Radius Track created precise 3-D models to identify exactly how each of the three exterior and two interior domes would be framed, connected, constructed, and sheathed to meet the design intent. They provided engineered, prefabricated dome assemblies as a kit of parts, allowing the contractor to ease the risk associated with complex framing of the dome-to-roof intersections. Ultimately, this provided the contractor with everything needed to install the complex framing more efficiently and maintain the project schedule. “We have developed extensive expertise with dome design, engineering and fabrication,” says Ryan Rademacher, VP of design at Radius Track Corp. “Our deep knowledge of complex geometries and our broad experience using 3-D modeling combined to deliver the required precision framing and fabrication solutions on this project. Often we develop an internal BIM to coordinate adjacent materials with our framing scope of work.  Having Jaclyn on board made our job that much easier.”

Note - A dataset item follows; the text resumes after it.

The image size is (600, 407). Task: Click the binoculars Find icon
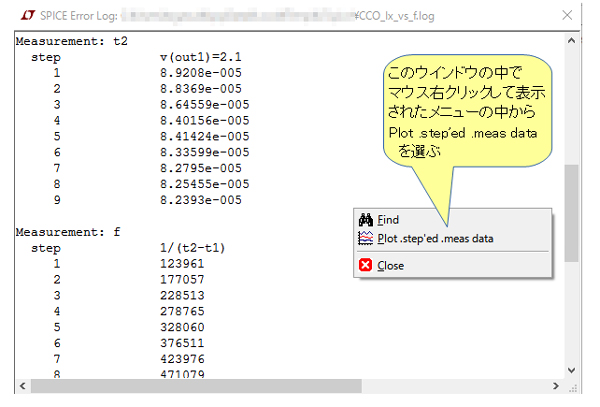coord(366,220)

Outsourcing the design and fabrication of the dome framing freed up job site labor to undertake other scope-of-work items. It also improved job safety by shifting CFS metal cutting to an outside entity and decreased job site waste and cleanup activities that would have been associated with the cutting work. By using an experienced fabricator, the GC obtained accurate cost estimates and product lead times, which allowed him to allocate budget and schedule labor accordingly. The 3-D designed and engineered cold-formed steel dome assemblies were easily coordinated with the project’s BIM prior to fabrication, thanks to both Tyler and Radius Track.

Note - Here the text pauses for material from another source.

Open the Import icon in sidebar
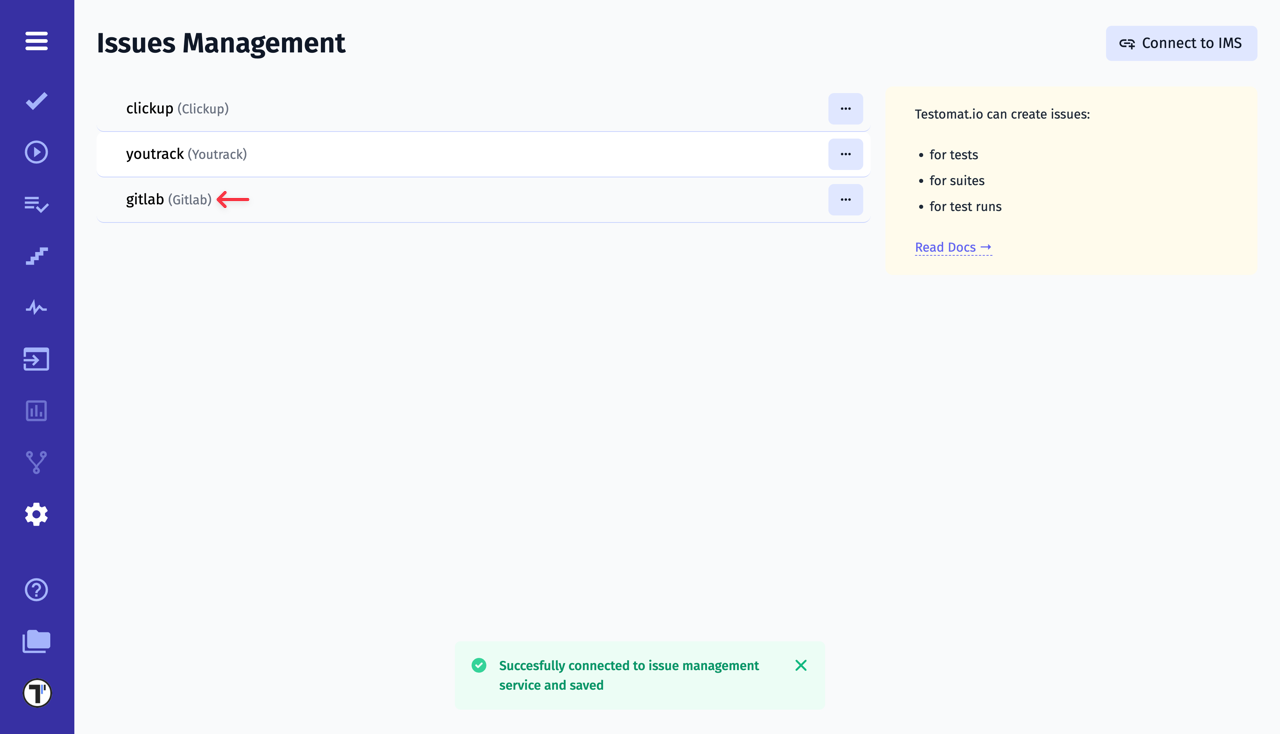Screen dimensions: 1280x734 pyautogui.click(x=36, y=358)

“BIM not only gives you the capability to move from design into construction, it allows you to coordinate with all of the trades more easily,” says Tyler. Discussions about dome-to-roof structure connections were facilitated through web-based meetings that allowed each party to see the 3-D dome models and details on their computer screens. This approach meant that issues were anticipated early and eliminated virtually before causing problems on the job site. By the time the dome shop drawings were approved, everyone on the team knew precisely what to expect.

Making the Connection

While the general contractor managed job site workflow, Radius Track fabricated the dome framing elements with computer numeric controlled processes in a controlled environment using data extracted from the manufacturer’s 3-D model. Each framing element was labeled and color coded to match the installation drawings and nomenclature. The connection of the west dome to the roof structure required a specially fabricated plate to pick up the truncated dome ribs. Anticipating installation needs, the fabricator marked the location where each rib connected to the plate. This eliminated the need for the installers to measure and mark each connection point.

“Radius Track Corp. is high performance and low drama,” says Foster Lyons project manager for Horizon Builders. “They coordinated the dome framing design with the 3-D model, fabricated the more than 1,340 framing pieces, and provided 250 sheets of plywood for the custom cut sheathing. They labeled and color coded each piece to match installation drawings, shipped it all in identifiable packages, and supported every phase of this dome project professionally and efficiently without any drama.”

By leveraging a dome framing expert and a BIM specialist, Horizon Builders delivered a project with complex geometry that met the architect’s true design intent. The team anticipated and overcame a critical as-built discrepancy; engineered intricate connection details for the truncated geometry of three different domes with the main mansard roof; and applied proven processes that mitigated risk and assured a high-quality outcome for the contractor. The result is a magnificent home built to the architect’s vision.